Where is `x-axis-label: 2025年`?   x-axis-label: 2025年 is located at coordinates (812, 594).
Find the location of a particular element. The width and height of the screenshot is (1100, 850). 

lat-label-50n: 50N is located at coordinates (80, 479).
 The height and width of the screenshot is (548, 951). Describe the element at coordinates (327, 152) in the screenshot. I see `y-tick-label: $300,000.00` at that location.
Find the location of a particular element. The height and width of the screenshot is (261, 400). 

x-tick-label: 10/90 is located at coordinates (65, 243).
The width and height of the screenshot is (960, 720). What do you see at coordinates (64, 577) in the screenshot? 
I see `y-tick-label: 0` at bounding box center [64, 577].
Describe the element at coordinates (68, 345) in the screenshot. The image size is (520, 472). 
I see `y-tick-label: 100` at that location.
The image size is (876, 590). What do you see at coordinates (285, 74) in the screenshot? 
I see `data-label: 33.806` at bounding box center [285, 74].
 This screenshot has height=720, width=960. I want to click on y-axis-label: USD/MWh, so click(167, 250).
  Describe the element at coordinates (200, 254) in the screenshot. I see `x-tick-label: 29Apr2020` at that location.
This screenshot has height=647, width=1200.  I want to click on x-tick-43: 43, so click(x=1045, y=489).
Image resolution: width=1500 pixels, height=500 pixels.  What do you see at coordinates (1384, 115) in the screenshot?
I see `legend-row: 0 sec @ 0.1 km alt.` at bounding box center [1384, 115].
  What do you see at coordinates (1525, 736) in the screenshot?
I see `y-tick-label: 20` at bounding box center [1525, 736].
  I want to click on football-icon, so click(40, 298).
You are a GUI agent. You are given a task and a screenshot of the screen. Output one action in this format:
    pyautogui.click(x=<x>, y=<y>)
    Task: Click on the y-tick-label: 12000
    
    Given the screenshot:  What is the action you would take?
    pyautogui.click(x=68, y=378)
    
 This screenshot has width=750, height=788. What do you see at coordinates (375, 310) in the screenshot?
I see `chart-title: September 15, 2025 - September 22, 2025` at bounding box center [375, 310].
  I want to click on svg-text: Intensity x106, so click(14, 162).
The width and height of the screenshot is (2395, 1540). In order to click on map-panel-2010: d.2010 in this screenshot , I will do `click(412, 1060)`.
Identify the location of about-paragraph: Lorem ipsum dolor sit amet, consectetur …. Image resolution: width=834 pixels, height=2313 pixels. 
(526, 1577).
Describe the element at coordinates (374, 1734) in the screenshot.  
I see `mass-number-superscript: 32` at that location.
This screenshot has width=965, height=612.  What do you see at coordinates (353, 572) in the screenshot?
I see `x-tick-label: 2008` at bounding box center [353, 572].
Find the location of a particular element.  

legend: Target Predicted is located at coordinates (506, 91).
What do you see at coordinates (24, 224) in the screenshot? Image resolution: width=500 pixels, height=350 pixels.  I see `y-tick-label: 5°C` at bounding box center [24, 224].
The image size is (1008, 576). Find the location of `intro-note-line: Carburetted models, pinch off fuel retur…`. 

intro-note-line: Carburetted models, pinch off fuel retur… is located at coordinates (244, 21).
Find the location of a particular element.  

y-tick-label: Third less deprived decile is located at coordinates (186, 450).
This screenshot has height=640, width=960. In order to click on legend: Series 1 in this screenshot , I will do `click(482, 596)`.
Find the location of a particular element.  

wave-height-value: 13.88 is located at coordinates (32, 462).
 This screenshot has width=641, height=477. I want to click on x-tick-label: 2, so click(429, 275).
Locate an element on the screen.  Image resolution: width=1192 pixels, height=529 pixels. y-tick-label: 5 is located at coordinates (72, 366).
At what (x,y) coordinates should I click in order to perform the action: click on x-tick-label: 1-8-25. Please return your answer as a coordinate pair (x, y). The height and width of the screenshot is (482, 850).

····················

## WORK REQUIRED
Put every line of the items above into a JSON list of strings, one string per line, with blank lines left out.

## TASK RESULT
[
  "Where is `x-axis-label: 2025年`?   x-axis-label: 2025年 is located at coordinates (812, 594).",
  "Find the location of a particular element. The width and height of the screenshot is (1100, 850). ",
  "lat-label-50n: 50N is located at coordinates (80, 479).",
  " The height and width of the screenshot is (548, 951). Describe the element at coordinates (327, 152) in the screenshot. I see `y-tick-label: $300,000.00` at that location.",
  "Find the location of a particular element. The height and width of the screenshot is (261, 400). ",
  "x-tick-label: 10/90 is located at coordinates (65, 243).",
  "The width and height of the screenshot is (960, 720). What do you see at coordinates (64, 577) in the screenshot? ",
  "I see `y-tick-label: 0` at bounding box center [64, 577].",
  "Describe the element at coordinates (68, 345) in the screenshot. The image size is (520, 472). ",
  "I see `y-tick-label: 100` at that location.",
  "The image size is (876, 590). What do you see at coordinates (285, 74) in the screenshot? ",
  "I see `data-label: 33.806` at bounding box center [285, 74].",
  " This screenshot has height=720, width=960. I want to click on y-axis-label: USD/MWh, so click(167, 250).",
  "  Describe the element at coordinates (200, 254) in the screenshot. I see `x-tick-label: 29Apr2020` at that location.",
  "This screenshot has height=647, width=1200.  I want to click on x-tick-43: 43, so click(x=1045, y=489).",
  "Image resolution: width=1500 pixels, height=500 pixels.  What do you see at coordinates (1384, 115) in the screenshot?",
  "I see `legend-row: 0 sec @ 0.1 km alt.` at bounding box center [1384, 115].",
  "  What do you see at coordinates (1525, 736) in the screenshot?",
  "I see `y-tick-label: 20` at bounding box center [1525, 736].",
  "  I want to click on football-icon, so click(40, 298).",
  "You are a GUI agent. You are given a task and a screenshot of the screen. Output one action in this format:",
  "    pyautogui.click(x=<x>, y=<y>)",
  "    Task: Click on the y-tick-label: 12000",
  "    Given the screenshot:  What is the action you would take?",
  "    pyautogui.click(x=68, y=378)",
  " This screenshot has width=750, height=788. What do you see at coordinates (375, 310) in the screenshot?",
  "I see `chart-title: September 15, 2025 - September 22, 2025` at bounding box center [375, 310].",
  "  I want to click on svg-text: Intensity x106, so click(14, 162).",
  "The width and height of the screenshot is (2395, 1540). In order to click on map-panel-2010: d.2010 in this screenshot , I will do `click(412, 1060)`.",
  "Identify the location of about-paragraph: Lorem ipsum dolor sit amet, consectetur …. Image resolution: width=834 pixels, height=2313 pixels. ",
  "(526, 1577).",
  "Describe the element at coordinates (374, 1734) in the screenshot.  ",
  "I see `mass-number-superscript: 32` at that location.",
  "This screenshot has width=965, height=612.  What do you see at coordinates (353, 572) in the screenshot?",
  "I see `x-tick-label: 2008` at bounding box center [353, 572].",
  "Find the location of a particular element.  ",
  "legend: Target Predicted is located at coordinates (506, 91).",
  "What do you see at coordinates (24, 224) in the screenshot? Image resolution: width=500 pixels, height=350 pixels.  I see `y-tick-label: 5°C` at bounding box center [24, 224].",
  "The image size is (1008, 576). Find the location of `intro-note-line: Carburetted models, pinch off fuel retur…`. ",
  "intro-note-line: Carburetted models, pinch off fuel retur… is located at coordinates (244, 21).",
  "Find the location of a particular element.  ",
  "y-tick-label: Third less deprived decile is located at coordinates (186, 450).",
  "This screenshot has height=640, width=960. In order to click on legend: Series 1 in this screenshot , I will do `click(482, 596)`.",
  "Find the location of a particular element.  ",
  "wave-height-value: 13.88 is located at coordinates (32, 462).",
  " This screenshot has width=641, height=477. I want to click on x-tick-label: 2, so click(429, 275).",
  "Locate an element on the screen.  Image resolution: width=1192 pixels, height=529 pixels. y-tick-label: 5 is located at coordinates (72, 366).",
  "At what (x,y) coordinates should I click in order to perform the action: click on x-tick-label: 1-8-25. Please return your answer as a coordinate pair (x, y). The height and width of the screenshot is (482, 850)."
]